Откуда взялись у тёти Корки деньги? Загадка. Насколько мне известно, она никогда нигде не работала и жила, кормясь от щедрот развитой сети родственников здесь и за границей. Была у неё долговременная связь с одним хмурым англичанином, определённо жуликоватым субъектом со склонностью к кричащим галстукам и двуцветным штиблетам; но его трудно представить себе источником богатства, скорее наоборот. Кажется, они заключили законный брак — тему морального облика тёти Корки в семье обходили молчанием, только поджимали губы, — и тётя переехала с мужем в Англию, где они какое-то время без конца перебирались с места на место, главным образом, в ближних окрестностях Лондона, останавливались в приличных гостиницах и играли в вист. Затем что-то разладилось, и Бэзил — вот как его звали, я только сейчас вспомнил — был разжалован, имя его предано забвению, а тётя возвратилась с новым грузом горестей и потом, если заходила речь об Англии или о чём-нибудь английском, обязательно морщилась и склоняла голову на ладонь с видом трагическим и отрешённым, точно она Дидона и при ней заговорили про Троянскую войну. Я к тёте Корки относился скорее хорошо. Ещё с тех давних дней я запомнил её забавную, переваливающуюся поступь и попугайский смех. Не забыл даже, как от неё пахло — крепкой смесью дешёвых духов, нафталина и ещё чего-то пыльного, чего — не знаю, но у меня этот запах ассоциировался с кретоновыми портьерами. Да ещё табачного дыма, конечно: она по-европейски питала пристрастие к крепкому табаку и, где ни появлялась, за ней тянулся сизый дымный шлейф, так что, вспоминая её такой, какой она тогда была, я видел перед собой на диво материальный дух, исходящий на землю из табачного облака. Она пользовалась жирным абрикосовым кремом и румянами, мазала широкий рот, всегда немного криво, лиловой помадой, а волосы красила в огненно, рыжий цвет и по субботам с утра делала укладку.

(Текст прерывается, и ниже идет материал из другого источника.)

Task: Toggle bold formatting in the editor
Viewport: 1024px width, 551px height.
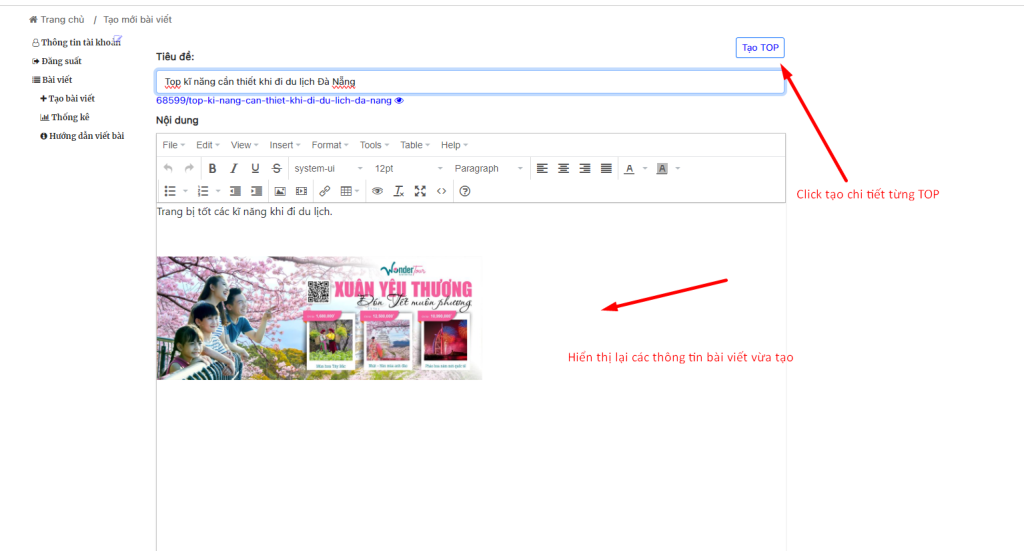Action: (x=212, y=169)
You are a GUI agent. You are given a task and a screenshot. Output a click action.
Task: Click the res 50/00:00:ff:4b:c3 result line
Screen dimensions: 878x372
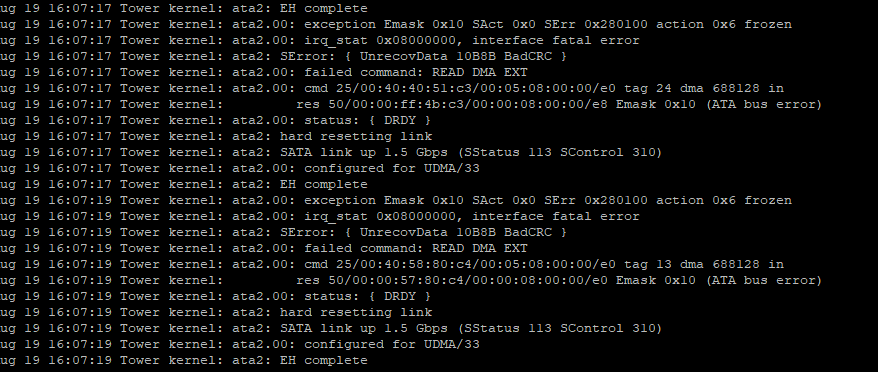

Как приятно перелистывать в тишине выцветшие листы альбома воспоминаний.
Сам не знаю, почему я позволил себе поехать навестить её по прошествии стольких лет. Я не люблю входить в комнаты, где лежат больные, — а кто это любит? — и в моей жизни, как и во мне самом, столько всего произошло с тех незапамятных времён, что я даже сомневался: владею ли я ещё языком, который понятен этому пережитку былого? Я вообще считал, что её уже нет в живых; другие-то все уже умерли: моя мать с отцом и мои… и остальные, все лежат в земле; как же могло получиться, что тётя Корки, которая выглядела старухой, когда они были молодыми, всех пережила? Возможно, мною двигало простое любопытство…
Удивительное дело. Я уже замечал, как выдаю себя с головой, если за высокопарными речами стараюсь скрыть правду…
Она жила, если можно назвать это жизнью, в загородном приюте для престарелых под названием «Кипарисы» — розово-белом сооружении вроде большой беседки с башенкой на крыше. По бокам его полукругом обступали те самые кипарисы, иссиня-чёрные, остроконечные, и всё это располагалось на возвышенном берегу, так что из окон открывался широкий до головокружения вид на море вплоть до противоположного берега залива. Вход был через высокую тесовую, пахнущую дёгтем калитку с автоматическим замком и микрофоном, он что-то пискнул мне на непонятном языке, но калитка всё равно открылась. Асфальтированная подъездная аллея, кусты, уходящая вверх травянистая лужайка, и вдруг, словно стрела, пущенная из прошлого, острый, колючий запах, который я знал, но не мог сначала вспомнить, какое-то дерево, может быть, эвкалипт, да, скажем, эвкалипт, красивое слово, похожее на всхлип. Я едва не споткнулся, ушибленный сладкой памятью о забытом горе. Но тут я увидел сам дом, и мне стало смешно, такой он оказался лёгкий, тщедушный, несерьёзный, такой нелепый, с арочками и чугунными решёточками и с застеклённой верандой, отсвечивающей бликами вечернего солнца. Словно специально придуманный для того, чтобы тётя Корки закончила здесь свои дни. А далеко внизу лежало море, синее, недвижное, воображаемое, как человеческое сознание.